«Manca il coraggio di annunciare che crediamo in questo amore, che ci vuole una presenza per riempire questo vuoto. Se c’è una lezione della visita del Papa in Egitto è esattamente questa: in modo semplice è riuscito a conquistare il cuore degli egiziani, facendo cadere gli stereotipi». Sono le parole con cui Wael Farouq, professore di lingua e letteratura araba all’Università Cattolica del Sacro Cuore di Milano, ha aperto l’incontro “Quando le religioni generano una speranza: il Papa in Egitto”, che si è svolto alle ore 19:00 presso il Salone Intesa Sanpaolo B3. «L’assassino non conosce nulla delle sue vittime, conosce solo sé stesso. Conosce l’odio e non conosce l’amore, e chi non conosce l’amore non ha altra salvezza che la morte. Non c’è resurrezione per la sua anima perché lei stessa è la tomba, la prigione. Finita l’utopia dell’ideologia rimane solo la morte», ha poi affermato.
Mostafa El Feki, direttore della Biblioteca di Alessandria, ha proseguito sottolineando che «il Papa con la sua visita ha dato la sua testimonianza, un grande schiaffo al terrore nella regione, e un messaggio ai cristiani in medio Oriente che hanno sofferto tantissimo negli ultimi trent’anni». La maggioranza dei musulmani sostiene i cristiani, ha affermato l’egiziano, aggiungendo che «devono stare nella loro terra, non lasciarla. Capiamo la loro sofferenza, hanno pagato un prezzo altissimo, e noi musulmani vogliamo essere lungimiranti, garantendo i diritti nella loro terra: è la loro terra, non c’è discussione».
Le religioni, ha proseguito, «al di là della parte spirituale, sono movimenti di riforma che servono a dare più valore al genere umano. Tutte le tre grandi religioni monoteiste predicano per questo, e i loro insegnamenti dovrebbero essere accettati da tutti. L’Egitto è una delle nazioni più religiose al mondo, nella capitale ci sono nove sinagoghe per gli ebrei, e abbiamo migliaia di chiese, oltre ai più grandi monasteri al mondo. L’Egitto è la terra di Mosè, dove la Sacra Famiglia ha attraversato il Paese. E poi ha ricevuto l’islam. Molti musulmani vanno in chiesa a chiedere benedizione per i loro figli. Le persone che cadono nel terrorismo non sono religiose, sono solo infelici della loro vita».
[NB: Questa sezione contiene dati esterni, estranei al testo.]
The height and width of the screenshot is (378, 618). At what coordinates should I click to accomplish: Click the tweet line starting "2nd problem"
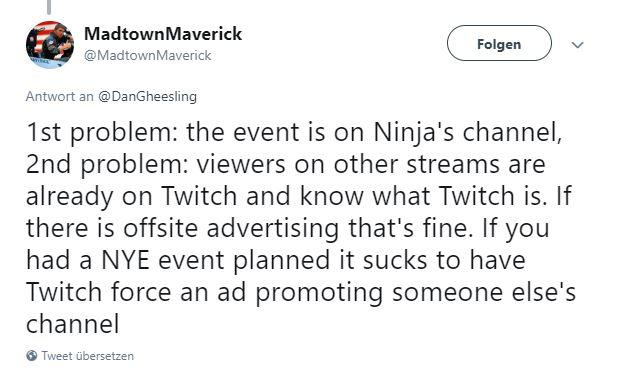click(x=286, y=165)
Ha infine sostenuto Javier Prades López, rettore dell’Università San Dámaso di Madrid: «La storica visita del Papa in Egitto ci costringe a decidere se vogliamo favorire un’esclusione reciproca o una cultura dell’incontro. L’importanza storica che il Papa ha dato all’Egitto, nel condannare e sconfiggere ogni violenza, è centrale».
In Occidente «si immaginava l’arrivo di un mondo totalmente secolarizzato, con l’autoliquidazione del religioso», ha poi affermato Prades López, ma, visto che i dati dimostrano il contrario, «la tesi di una secolarizzazione universale non è più sostenibile», in quanto la somma di cristianesimo e islam rappresenterà nel 2060 il 60% della popolazione mondiale. «L’islam predica una forma di monoteismo che intende riformare e superare quello giudaico-cristiano, diversamente delle religioni dell’Estremo Oriente». La domanda è se può esserci compatibilità nella sfera pubblica. «A partire dalla Riforma, il posto di Dio è stato occupato dalla ragione, la scienza, lo Stato, la storia, la razza, il mercato, ma oggi si parla di una modernità insoddisfatta: il progresso tecno-scientifico e lo sviluppo economico-sociale non è stato accompagnato da un progresso analogo per le domande ultime sul senso della vita e su Dio», ha risposto il rettore. Perciò «la presenza musulmana in Europa mette in luce la mancanza una risposta condivisa circa i valori universali dell’antropologia e della religione: è necessario rivedere il modello sociale ora vigente, per raccogliere le sfide poste dalla presenza dei musulmani in Europa. E il lungo cammino che ha percorso l’Occidente offre elementi preziosi per i popoli musulmani».